Stored data:
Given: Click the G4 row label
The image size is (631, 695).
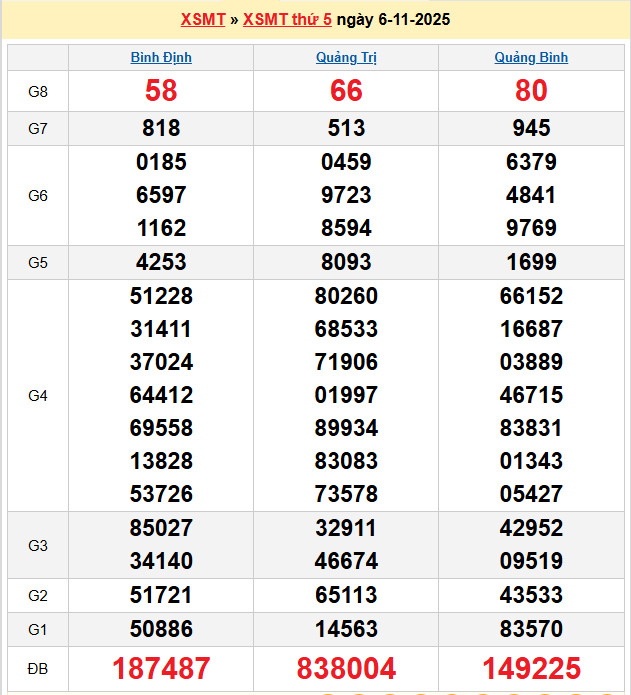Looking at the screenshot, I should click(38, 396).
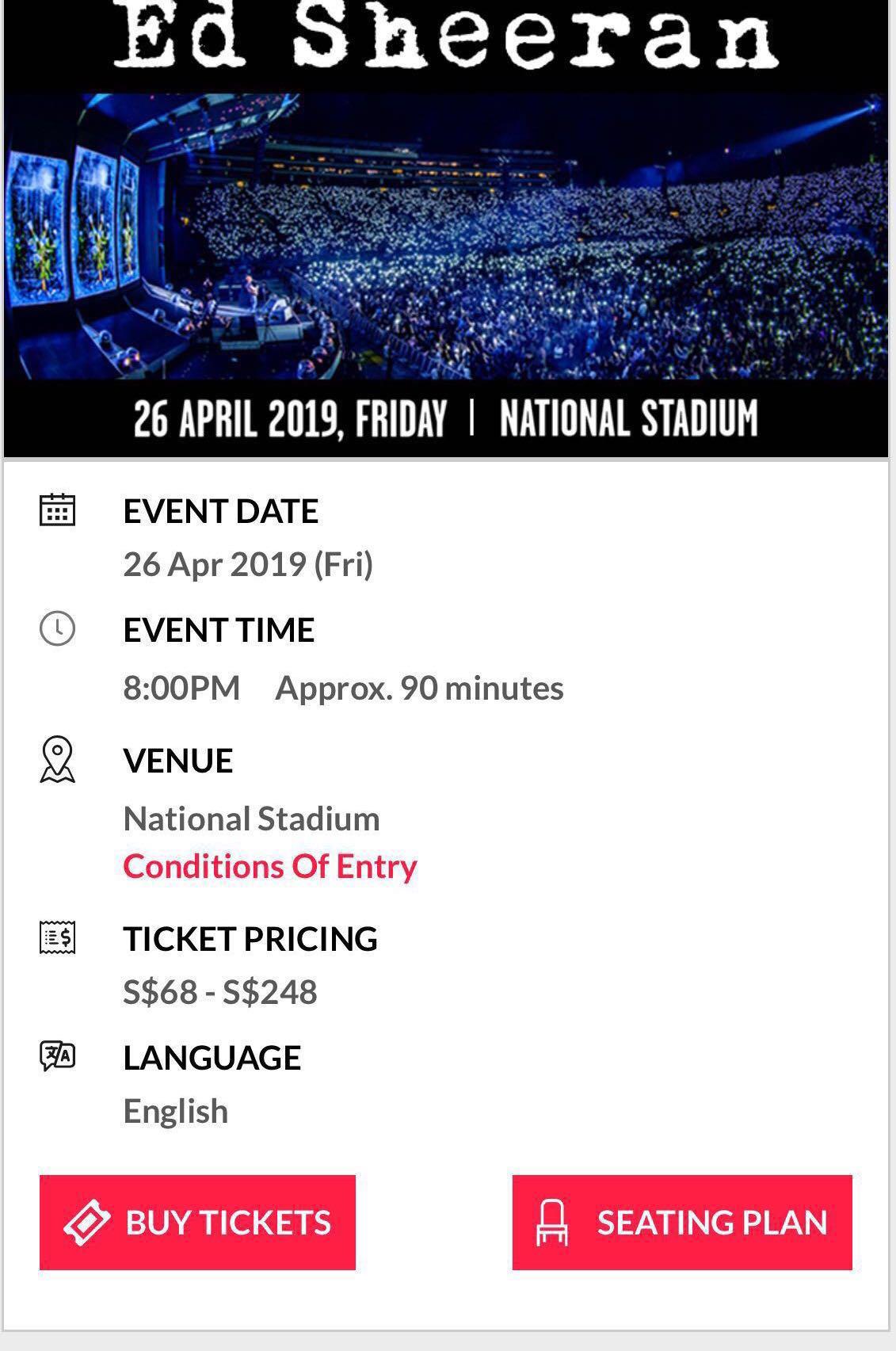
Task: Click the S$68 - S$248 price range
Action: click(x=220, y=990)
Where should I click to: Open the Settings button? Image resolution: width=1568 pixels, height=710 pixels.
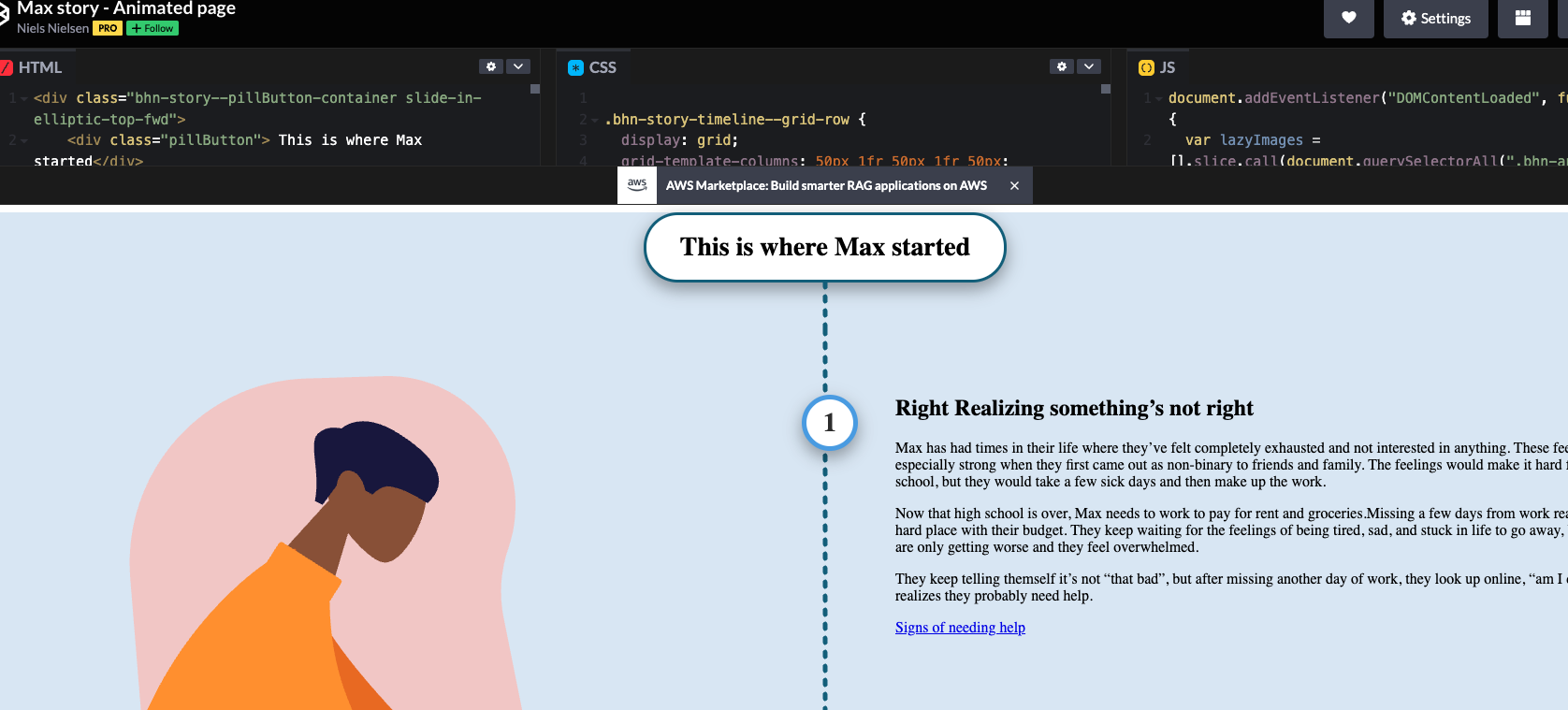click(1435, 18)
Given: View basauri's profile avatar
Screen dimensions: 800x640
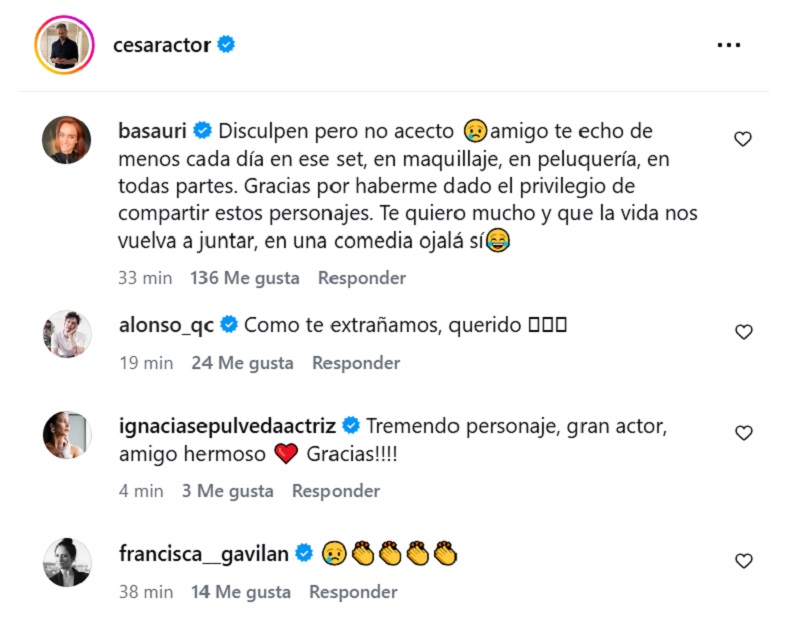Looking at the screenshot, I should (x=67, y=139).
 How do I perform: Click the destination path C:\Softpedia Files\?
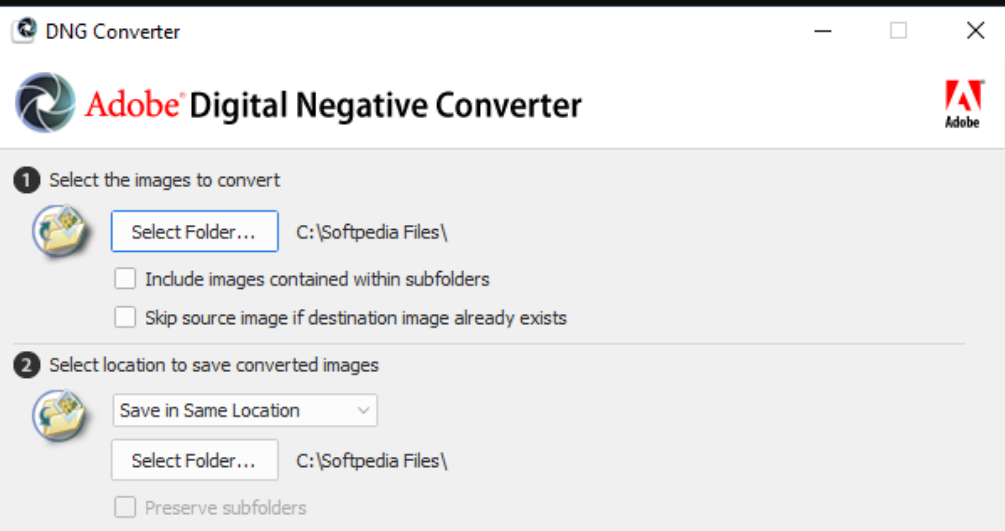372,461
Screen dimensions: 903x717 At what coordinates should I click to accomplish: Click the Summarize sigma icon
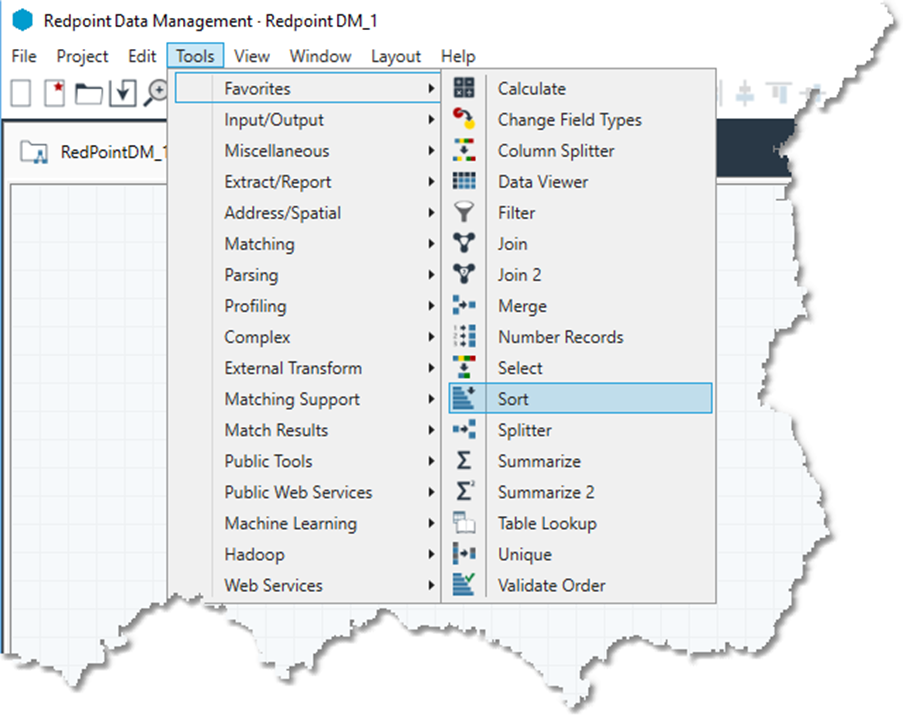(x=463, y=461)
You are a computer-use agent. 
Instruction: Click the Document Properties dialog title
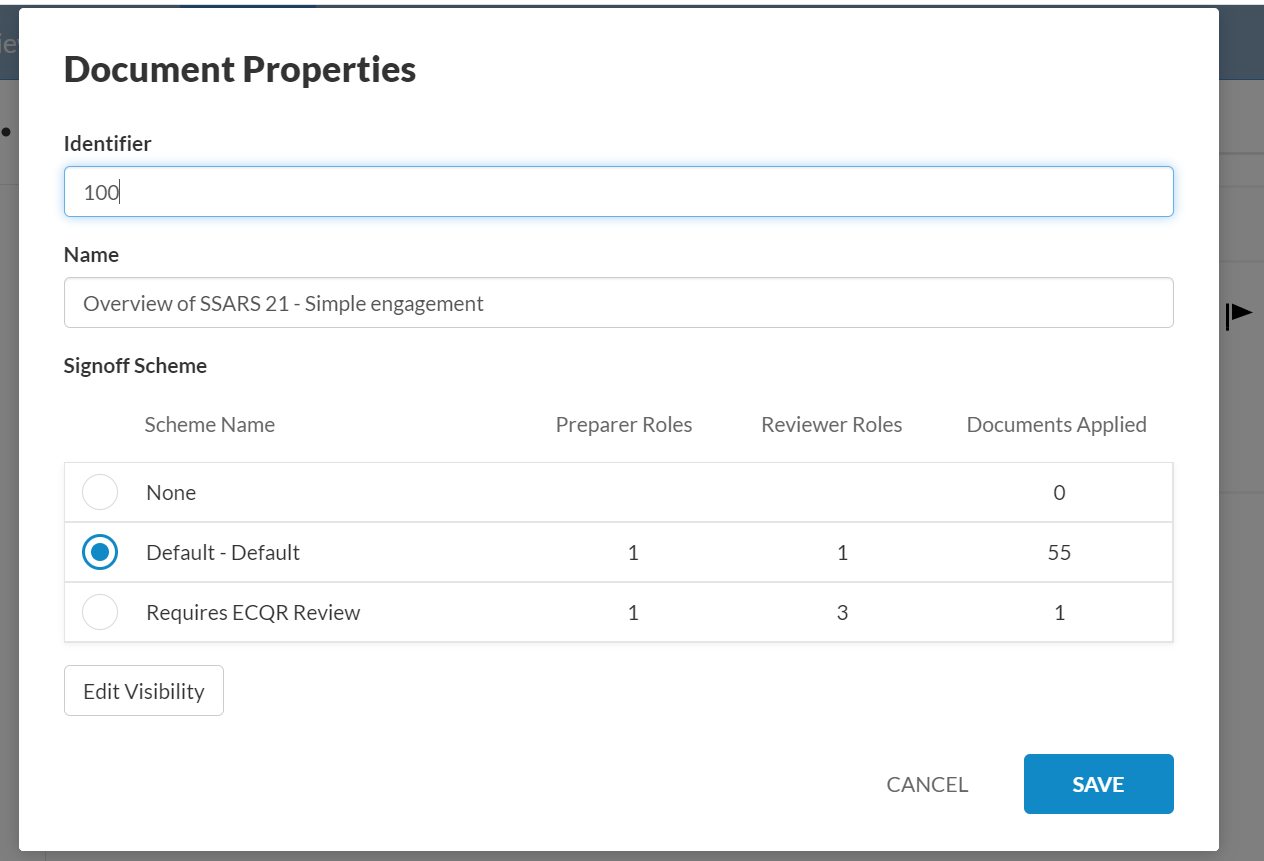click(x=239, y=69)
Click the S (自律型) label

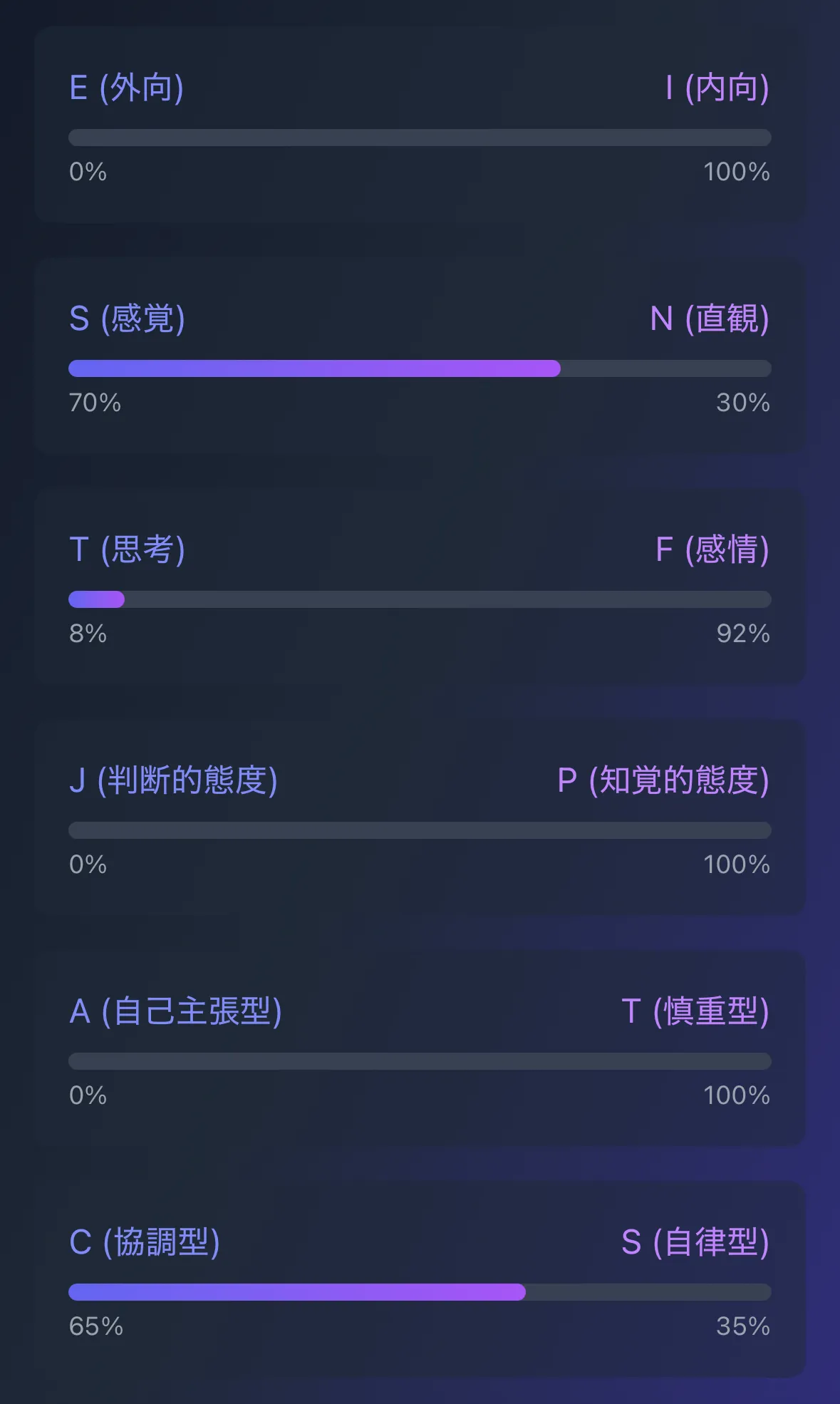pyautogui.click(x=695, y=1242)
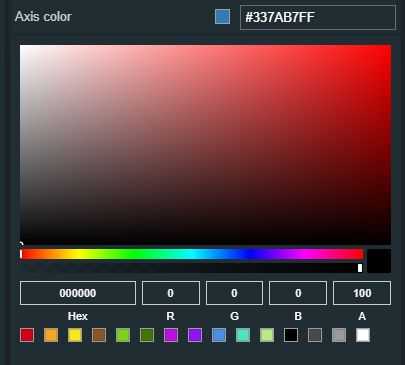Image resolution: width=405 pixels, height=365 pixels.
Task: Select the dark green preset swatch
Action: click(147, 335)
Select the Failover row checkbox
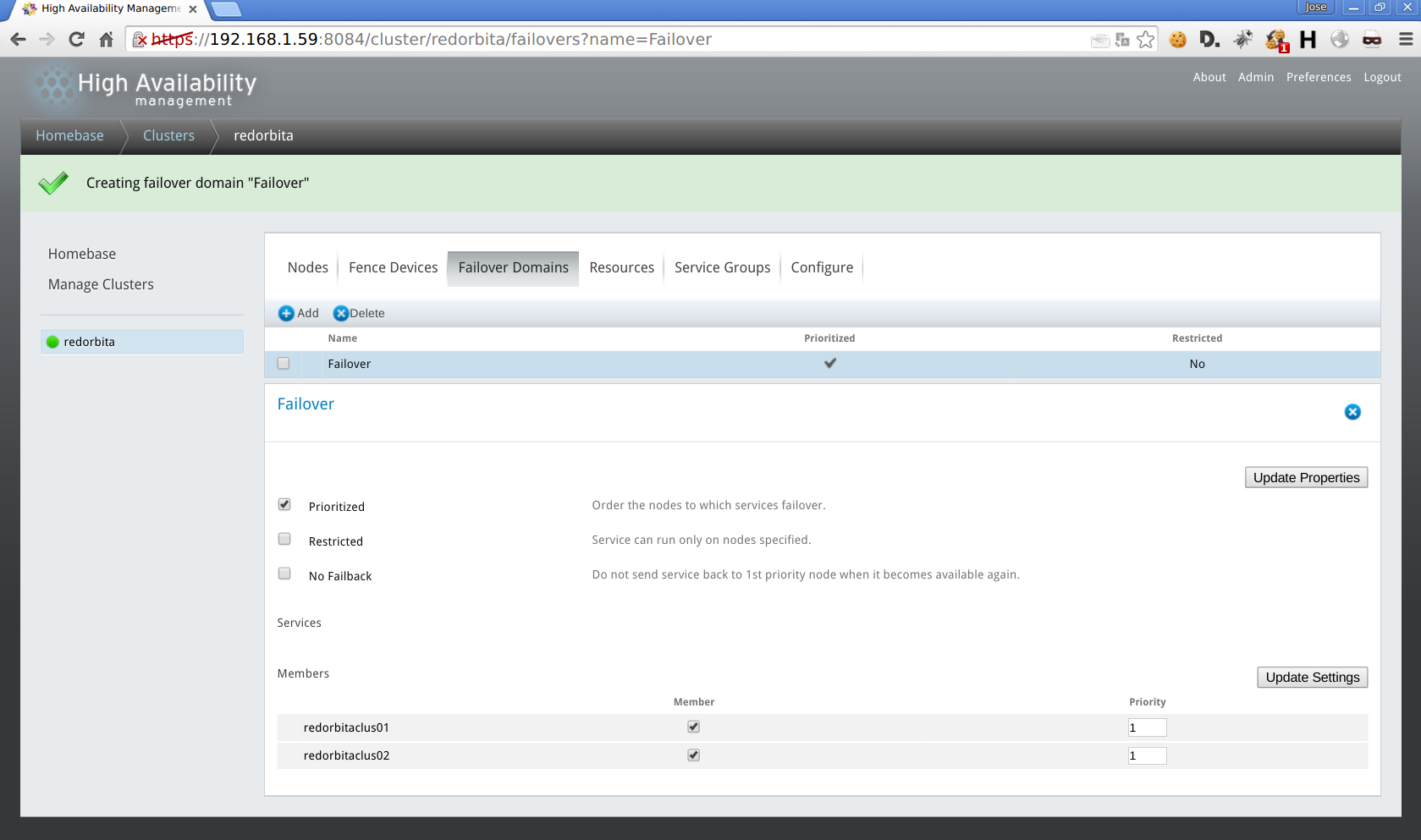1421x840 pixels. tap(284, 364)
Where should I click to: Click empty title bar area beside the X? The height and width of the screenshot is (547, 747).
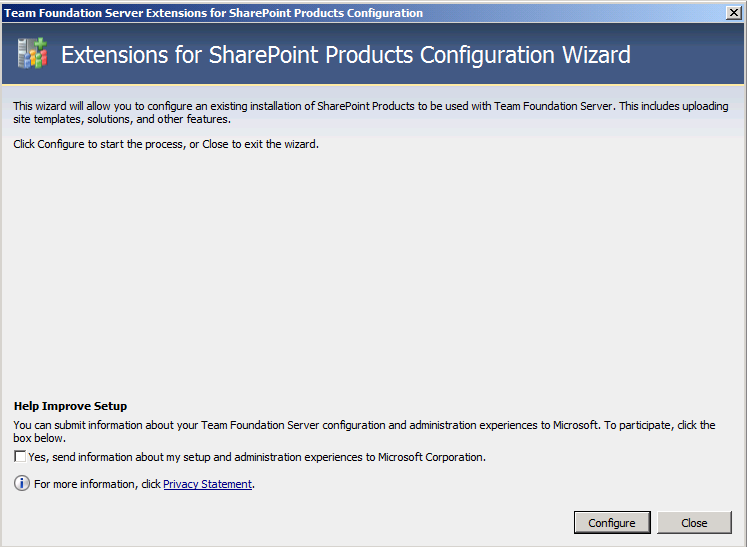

**Work to be completed**
Write out each line of the data that holds the string "Given".

**Answer for the task**
Given: Click the G4 row label
Given: View basauri's profile avatar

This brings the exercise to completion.